International Airlines Group, owner of British Airways, said it plans to cut 4,500 jobs at Iberia to ensure the survival of its Spanish subsidiary and boost the merged carrier’s profitability.
The cuts, amounting to a fifth of Iberia’s 21,000-strong payroll, could be even deeper if there is no agreement with labor unions by the end of January, IAG warned.
“Iberia is in a fight for survival, and we will transform it to reduce its cost base so it can grow profitably in the future,” IAG's chief executive said as the carrier announced its third quarter results.
Operating profit before exceptional items fell to 270 million euros ($343 million) in the three months through end-September from $461million a year ago.
Revenue grew 12.6 percent to $6.4 billion, with passenger sales up 14.1 percent at $5.53 billion, while cargo revenue grew 3.5 percent to $378 million.
IAG, formed by the Anglo-Spanish merger in 2011, made a pretax loss of $215 million in the first nine months compared with a year-earlier profit of $451 million.

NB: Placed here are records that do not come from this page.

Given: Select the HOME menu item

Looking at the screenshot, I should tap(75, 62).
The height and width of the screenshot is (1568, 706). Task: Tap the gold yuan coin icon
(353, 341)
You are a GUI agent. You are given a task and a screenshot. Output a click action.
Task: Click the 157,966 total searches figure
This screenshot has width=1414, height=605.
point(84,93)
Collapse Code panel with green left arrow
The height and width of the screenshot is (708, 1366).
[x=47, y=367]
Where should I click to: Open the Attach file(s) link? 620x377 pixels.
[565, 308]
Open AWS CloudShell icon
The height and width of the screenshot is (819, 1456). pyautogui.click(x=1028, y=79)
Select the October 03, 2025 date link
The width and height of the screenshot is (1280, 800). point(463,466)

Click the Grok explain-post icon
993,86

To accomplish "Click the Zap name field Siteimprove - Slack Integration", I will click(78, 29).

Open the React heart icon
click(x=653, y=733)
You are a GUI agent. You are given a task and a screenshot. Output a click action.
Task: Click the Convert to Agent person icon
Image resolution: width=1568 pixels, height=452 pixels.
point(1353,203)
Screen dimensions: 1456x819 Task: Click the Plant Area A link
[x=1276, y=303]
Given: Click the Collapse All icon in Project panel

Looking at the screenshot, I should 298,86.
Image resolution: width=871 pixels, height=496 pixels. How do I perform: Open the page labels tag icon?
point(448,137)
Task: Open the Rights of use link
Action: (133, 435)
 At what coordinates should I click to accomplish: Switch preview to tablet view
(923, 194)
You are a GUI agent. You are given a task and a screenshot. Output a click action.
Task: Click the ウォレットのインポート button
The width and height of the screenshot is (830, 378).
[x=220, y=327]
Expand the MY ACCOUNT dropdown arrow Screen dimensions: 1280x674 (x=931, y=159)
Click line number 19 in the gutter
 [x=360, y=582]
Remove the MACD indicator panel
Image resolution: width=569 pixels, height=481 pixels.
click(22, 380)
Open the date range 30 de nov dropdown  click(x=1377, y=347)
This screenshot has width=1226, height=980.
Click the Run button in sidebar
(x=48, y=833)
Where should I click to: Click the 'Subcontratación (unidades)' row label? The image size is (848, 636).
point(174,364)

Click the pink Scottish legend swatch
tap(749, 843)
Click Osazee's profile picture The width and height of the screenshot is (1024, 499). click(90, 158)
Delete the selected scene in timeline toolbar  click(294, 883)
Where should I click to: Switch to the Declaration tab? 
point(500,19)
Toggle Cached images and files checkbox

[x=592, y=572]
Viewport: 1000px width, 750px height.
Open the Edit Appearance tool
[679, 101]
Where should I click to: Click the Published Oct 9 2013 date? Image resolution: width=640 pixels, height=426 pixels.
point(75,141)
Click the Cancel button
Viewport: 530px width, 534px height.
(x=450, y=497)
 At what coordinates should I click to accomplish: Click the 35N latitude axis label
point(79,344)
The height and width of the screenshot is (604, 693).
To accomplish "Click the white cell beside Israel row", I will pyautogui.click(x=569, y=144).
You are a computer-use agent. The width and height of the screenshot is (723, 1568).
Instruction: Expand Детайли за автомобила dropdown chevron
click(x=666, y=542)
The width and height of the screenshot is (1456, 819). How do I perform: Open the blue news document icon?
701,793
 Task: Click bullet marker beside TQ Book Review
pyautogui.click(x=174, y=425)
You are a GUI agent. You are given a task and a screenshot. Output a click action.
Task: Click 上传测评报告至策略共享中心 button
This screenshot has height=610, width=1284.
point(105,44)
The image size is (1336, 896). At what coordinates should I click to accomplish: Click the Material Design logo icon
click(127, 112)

BA’s operating profit of $363 million in the period was mostly offset by Iberia’s $333 million loss.
Cargo revenue grew 0.9 percent in the first nine months to $1.13 billion as steady monthly increases at BA were eroded by double-digit declines at its Spanish partner.
In addition to the job cuts, IAG plans to shrink Iberia’s network capacity by 15 percent in 2013 and slim its fleet by 25 aircraft.